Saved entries
^^^^^^^^^^^^^^^^

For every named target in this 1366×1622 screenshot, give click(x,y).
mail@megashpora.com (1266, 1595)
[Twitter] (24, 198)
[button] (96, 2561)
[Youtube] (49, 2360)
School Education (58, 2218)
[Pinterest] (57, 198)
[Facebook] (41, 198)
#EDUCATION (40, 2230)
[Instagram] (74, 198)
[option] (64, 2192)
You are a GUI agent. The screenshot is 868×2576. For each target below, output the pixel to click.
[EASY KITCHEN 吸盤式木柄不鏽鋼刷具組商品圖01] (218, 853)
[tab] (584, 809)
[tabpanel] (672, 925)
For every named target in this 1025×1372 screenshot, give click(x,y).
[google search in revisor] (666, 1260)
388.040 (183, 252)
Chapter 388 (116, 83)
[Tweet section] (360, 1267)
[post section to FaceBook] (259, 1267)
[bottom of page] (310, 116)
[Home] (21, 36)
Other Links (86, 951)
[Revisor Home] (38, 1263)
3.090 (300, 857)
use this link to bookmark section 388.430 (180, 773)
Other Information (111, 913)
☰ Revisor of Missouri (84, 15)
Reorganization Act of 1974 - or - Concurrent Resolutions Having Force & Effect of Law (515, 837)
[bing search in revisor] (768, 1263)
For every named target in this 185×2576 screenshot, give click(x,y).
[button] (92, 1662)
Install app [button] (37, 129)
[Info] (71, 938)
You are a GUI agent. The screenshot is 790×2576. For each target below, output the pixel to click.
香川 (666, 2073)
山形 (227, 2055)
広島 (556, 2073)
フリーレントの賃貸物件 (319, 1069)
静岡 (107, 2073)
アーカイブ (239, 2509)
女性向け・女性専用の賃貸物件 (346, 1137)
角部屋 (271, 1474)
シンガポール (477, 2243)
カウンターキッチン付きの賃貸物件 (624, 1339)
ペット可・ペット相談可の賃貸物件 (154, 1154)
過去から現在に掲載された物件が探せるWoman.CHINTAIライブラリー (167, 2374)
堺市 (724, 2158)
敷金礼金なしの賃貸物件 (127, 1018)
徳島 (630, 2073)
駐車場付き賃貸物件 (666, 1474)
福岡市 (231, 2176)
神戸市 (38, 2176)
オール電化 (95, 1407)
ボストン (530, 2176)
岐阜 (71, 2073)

^^^^^^^^^^^^^^^^

> [Work order]: Search the entries for the word "below" and show every line that has it.

> [Your solution]:
You are a GUI agent. The screenshot is 868×2576. For each target below, output the pixel to click.
You are a GUI agent. The screenshot is 790×2576. For each target below, output the pixel to click.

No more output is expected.